- [Requirement]: Can you reproduce the rows below word for word, starting from the first one and continuing through the line that contains "pyautogui.click(x=1007, y=5)", with that line included?

- [Entries supplied]:
** BEGIN **

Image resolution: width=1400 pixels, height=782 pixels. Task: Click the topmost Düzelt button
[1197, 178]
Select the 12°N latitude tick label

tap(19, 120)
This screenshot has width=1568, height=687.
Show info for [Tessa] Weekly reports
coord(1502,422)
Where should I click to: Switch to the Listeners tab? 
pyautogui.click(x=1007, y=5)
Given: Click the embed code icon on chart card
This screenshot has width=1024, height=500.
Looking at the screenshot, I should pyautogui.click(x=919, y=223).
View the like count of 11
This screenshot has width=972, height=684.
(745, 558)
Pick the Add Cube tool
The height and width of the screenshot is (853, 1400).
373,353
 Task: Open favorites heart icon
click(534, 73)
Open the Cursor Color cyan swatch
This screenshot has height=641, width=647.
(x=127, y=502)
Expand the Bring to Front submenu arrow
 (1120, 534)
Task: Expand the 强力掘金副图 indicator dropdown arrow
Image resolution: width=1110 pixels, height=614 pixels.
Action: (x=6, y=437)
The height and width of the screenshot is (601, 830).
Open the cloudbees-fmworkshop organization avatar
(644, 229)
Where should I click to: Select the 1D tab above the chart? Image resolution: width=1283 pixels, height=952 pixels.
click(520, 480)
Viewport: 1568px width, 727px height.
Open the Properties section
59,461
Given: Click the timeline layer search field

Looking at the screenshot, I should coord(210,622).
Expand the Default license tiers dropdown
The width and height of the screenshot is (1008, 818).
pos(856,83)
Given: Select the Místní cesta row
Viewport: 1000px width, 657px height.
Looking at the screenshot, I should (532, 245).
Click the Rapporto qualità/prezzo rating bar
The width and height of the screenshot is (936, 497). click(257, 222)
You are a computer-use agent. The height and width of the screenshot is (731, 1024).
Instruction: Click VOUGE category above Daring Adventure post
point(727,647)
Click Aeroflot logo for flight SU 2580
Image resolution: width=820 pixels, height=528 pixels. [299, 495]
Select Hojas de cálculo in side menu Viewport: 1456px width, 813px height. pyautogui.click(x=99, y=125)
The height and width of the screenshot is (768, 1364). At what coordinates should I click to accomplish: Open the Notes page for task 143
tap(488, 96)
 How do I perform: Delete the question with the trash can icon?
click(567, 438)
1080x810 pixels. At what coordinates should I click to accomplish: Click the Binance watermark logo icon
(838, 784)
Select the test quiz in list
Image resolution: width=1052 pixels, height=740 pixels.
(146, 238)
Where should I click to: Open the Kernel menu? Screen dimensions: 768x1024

** END **

- [Written solution]:
Image resolution: width=1400 pixels, height=782 pixels. Task: Click the topmost Düzelt button
[1197, 178]
Select the 12°N latitude tick label

tap(19, 120)
This screenshot has width=1568, height=687.
Show info for [Tessa] Weekly reports
coord(1502,422)
Where should I click to: Switch to the Listeners tab? 
pyautogui.click(x=1007, y=5)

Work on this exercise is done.